Choosing and Qualifying for a Major

Deciding on a major can be challenging, especially if you have a number of interests!  The following strategies will help you narrow down the possibilities until you find a major that's a good fit for you.  Remember, it's important you are both motivated by and confident in a discipline you'll be studying for four years, so be sure to spend the time necessary to explore your values, interests, goals, and strengths, and to research majors' opportunities and requirements.  Students who enter UCSC as frosh are required to be formally declared in a major before enrolling in their third year (or equivalent). Upper division transfer students are required to be declared in a major by the deadline in their second term at UCSC.

  • Review the information under "Choosing a Major" on the Career Center's website.  Consider taking an online assessment, and meeting with a Career Adviser.
  • Review the Fields of Study list in the UCSC General Catalog to see the majors and minors offered.  If you see a major that looks intriguing, read about it in the Programs and Courses section of the General Catalog; identify the required courses as well as whether the major has qualification requirements. 

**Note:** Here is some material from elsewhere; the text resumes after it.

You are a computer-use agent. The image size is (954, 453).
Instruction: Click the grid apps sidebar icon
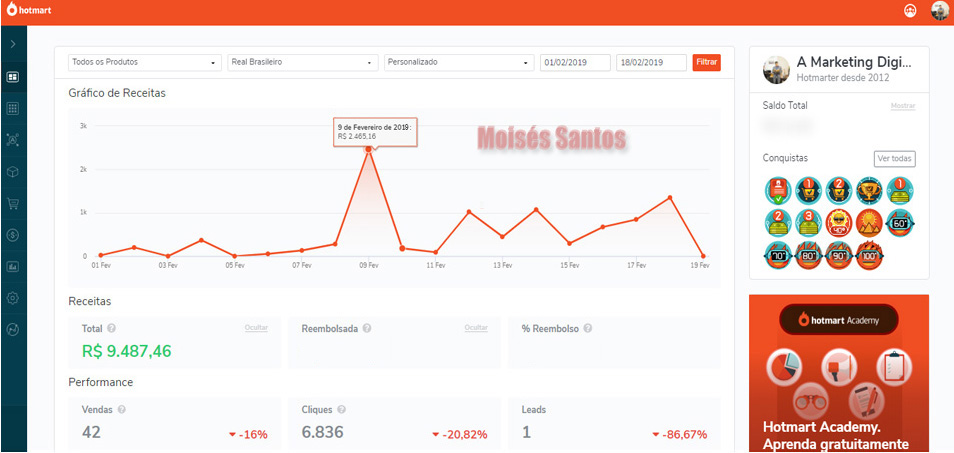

  • If you are a freshman, review the advising cluster information posted for new students.
  • Visit the websites for majors you're considering.  Attend any orientations or events that are offered to learn more.
  • Talk with faculty and the department/program adviser for majors of interest. Discuss the major's curriculum, requirements, and opportunities.
  • Talk with your college adviser about possible majors and the best way to make your decision.
  • Take introductory courses required for the major, both to get on track and to test your interests and skills in the discipline.  If a major you're considering has qualification requirements, learn what those requirements are, and stay on track to meet them by mid-sophomore year.
  • Many students change their minds about a major after taking some initial courses in the first year.  Don't limit your options early -- research the requirements and opportunities for more than one major, especially if one of the majors you're considering is selective!